Do US Citizens Abroad Pay US Tax (Definition & Examples)

Do US Citizens Abroad Pay US Tax (Definition & Examples)

Do US Citizens Abroad Pay US Tax

If a US citizen resides outside of the United States, they are still required to pay US tax on income they generate either in the United States or overseas. That is because the United States follows a worldwide income tax model – otherwise refer to Citizenship-Based Taxation (CBT). And, Citizenship-Based Taxation is a misnomer because it is not limited to us citizens, but actually applies to us citizens, Lawful Permanent Residents, and other foreign nationals who meet the Substantial Presence Test. It is important to note that just because a person resides overseas does not mean that they are no longer required to pay US tax. While a person who formally expatriates from the United States then they may be able to avoid paying US tax on any income that is not considered US-source, just being an expat is not enough to avoid filing US Taxes. Let’s take a brief look by example:

US Citizen with Foreign Income

Michelle is a US citizen who resides outside of the United States. She earns all her income from foreign sources and is tax compliant in the foreign country she resides. She has not filed US tax returns because she was under the impression that since all of her income is foreign and she resides outside of the United States, she does not have the file a US tax return, but that is incorrect.

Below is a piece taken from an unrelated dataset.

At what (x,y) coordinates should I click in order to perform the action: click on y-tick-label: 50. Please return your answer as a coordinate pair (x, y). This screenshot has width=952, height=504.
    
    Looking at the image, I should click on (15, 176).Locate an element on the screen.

US Tax Return and Reporting

Since Michelle is a US citizen, she is considered a US person even if she resides in a foreign country. Therefore, Michelle is still required to file a US tax return to report her worldwide income in accordance with CBT.

Tax Due Date 6/15

Because Michelle lives overseas, she can submit her tax return two months after the due date in June and not April. With that said, she should still pay her US taxes by April 15.


Since Michelle is a US person and has foreign bank and financial accounts that exceed $10,000 in annual aggregate total, she is also required to file the annual FBAR. It does not matter that she resides overseas because the FBAR required by our US persons no matter where they reside. The form is filed electronically and on the FinCEN website (FBAR is not a “tax” form).

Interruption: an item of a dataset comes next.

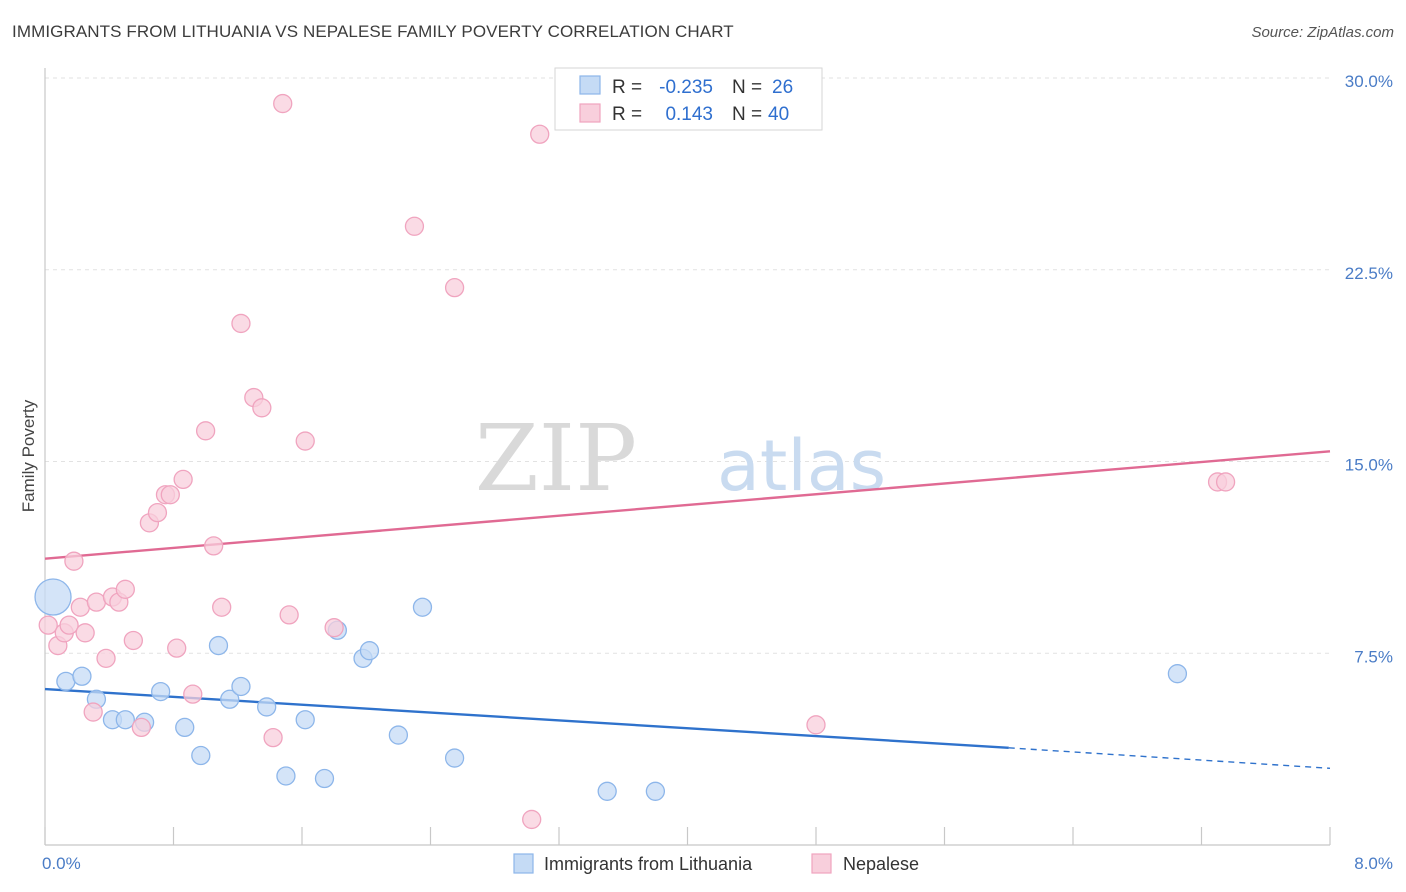 The image size is (1406, 892). Describe the element at coordinates (1369, 466) in the screenshot. I see `y-tick-label-1: 15.0%` at that location.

International Information Reporting Form

Michelle has some other international reporting requirements as well. Her aunt is a non-US person that left her an inheritance of $400,000 last year, so she is required to file Form 3520 to report a foreign gift. In addition, Michelle is a 53% owner of a foreign company and part owner of a family foreign trust, so she may also need to File Form 3520-A and Form 5471.

Foreign Earned Income Exclusion

Since Michelle resides outside of the United States for a majority of the year and met the Physical Presence Test, she should qualify for the Foreign Earned Income Exclusion which will allow her to exclude upwards of $110,000 of her foreign income US taxes — she may also be able to exclude some of her foreign housing.

Foreign Tax Credits (FTC)

Michelle has also paid a significant amount of tax in the foreign country on her passive earnings such as dividends and capital gains. Therefore, when Michelle files her US tax return, she may also qualify for certain foreign tax credits to reduce — if not eliminate — any double taxation. She would file Form 1116 to claim her individual foreign tax credits.

Streamlined Foreign Offshore Procedures

Since Michelle lives outside of the United States for more than 330 days, she should qualify for the Streamlined Foreign Offshore Procedures in order to get into compliance for prior-year non-filing. Michelle is non-waffle and under the Streamlined Foreign Program, all penalties including FBAR and FATCA should be waived.